25 February 2020: Manfred Krifka

Ways of adjusting assertoric strength

Abstract: It is commonly assumed that assertions can be weakened or strengthened (cf. Wolf 2015, Incurvati and Schlöder, 2019). In this talk I will identify two linguistic strategies that lead to the impression of changing assertoric strength and that are arguably embodied in the structure of assertive clauses. (1) Asserting propositions that are subject to epistemic or evidential modifications, such as “It certainly / probably / apparently is raining”, “According to the weather report, it is raining” and “It is raining, I believe”. I argue that these are regular assertions of judgments that make them safer to defend than assertions of the core proposition, ‘it is raining’. As for the epistemic modifiers, I will argue that they are subjective, to be distinguished from objective epsitemics such as “It is certain / probable that it is raining”. (2) Following a view of assertions as public commitments backed up by social sanctions (cf. Peirce, cf. Tuzet 2006; Shapiro to appear), there are operators that refer to the level of such commitments, such as “Honestly / By God / Truly, it is raining”. I will argue for a specific syntactic implementation, postulating a “Commitment Phrase” that takes a “Judgement Phrase” as a complement, which can house different linguistic modifiers or head features. I will show that a semantic interpretation format in which judgement and commitment operators are just treated as non-at-issue meanings on a separate level of semantic interpretation (Gutzmann 2015) is not sufficient and argue for a theory in which those operators are conceived as means to put the core proposition into the common ground.
Gutzmann, Daniel. 2015. Use-conditional meaning: Studies in multidimensional semantics. Oxford University Press.

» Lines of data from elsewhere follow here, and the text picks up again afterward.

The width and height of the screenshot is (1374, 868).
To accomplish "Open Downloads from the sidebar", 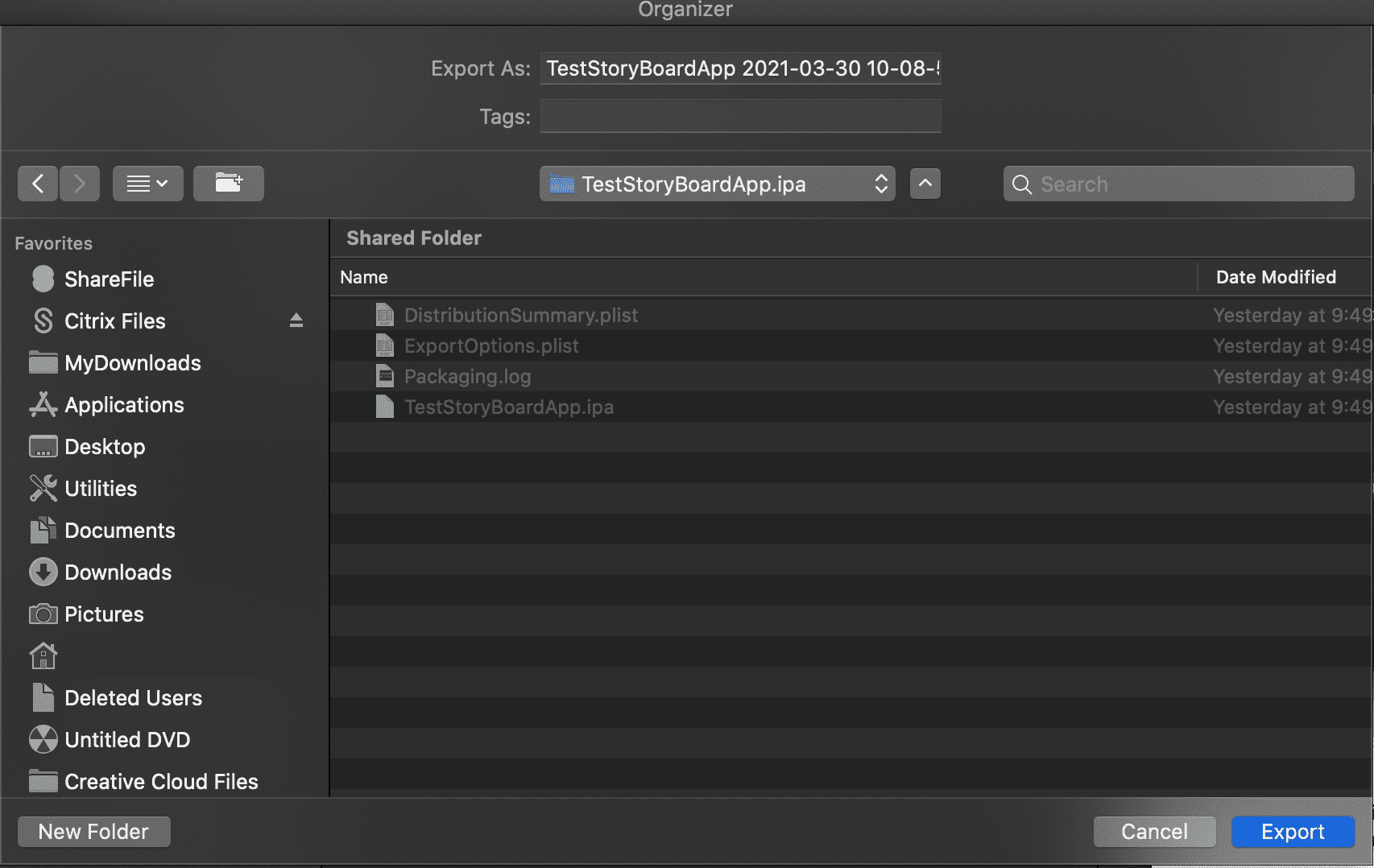I will pyautogui.click(x=118, y=572).
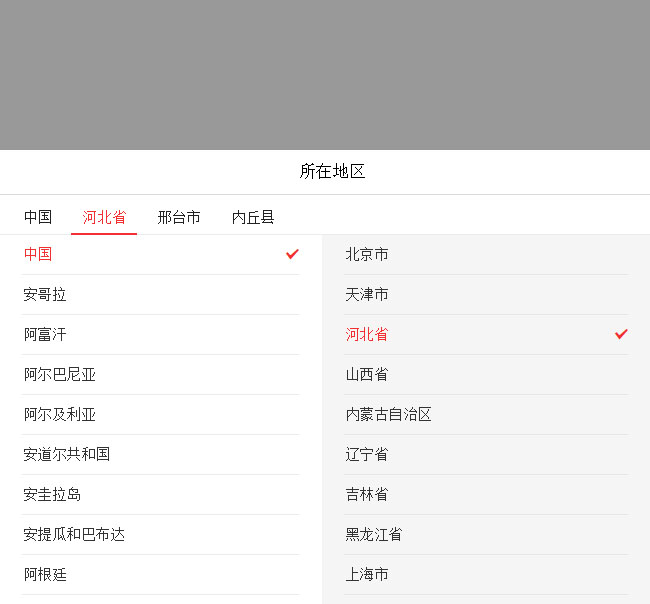650x604 pixels.
Task: Choose 阿根廷 as the country
Action: tap(45, 574)
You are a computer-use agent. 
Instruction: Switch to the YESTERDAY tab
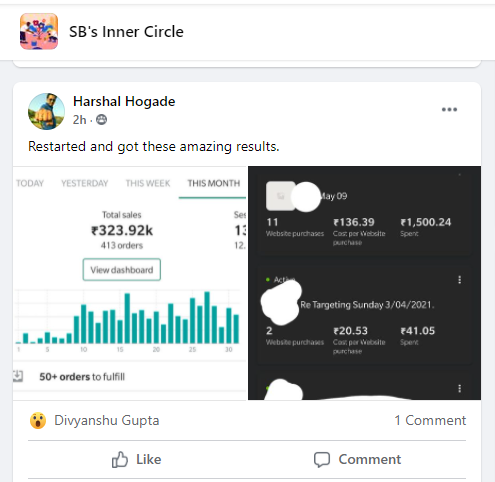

Incurvati, Luca & Julian J. Schlöder. 2019. ‘Weak assertion’. The Philosophical Quarterly 69: 741-770.

Shapiro, Lionel. to appear. ‘Commitment accounts of assertion’. In: Goldberg, Sanford (ed.), Oxford handbook of assertion.

Tuzet, Giovanni. 2006. ‘Responsible for Truth? Peirce on judgement and assertion’. Cognitio 7: 317-336.

Wolf, Lavi. 2015. Degrees of Assertion. Doctoral dissertation. Negev: Ben Gurion University of the Negev.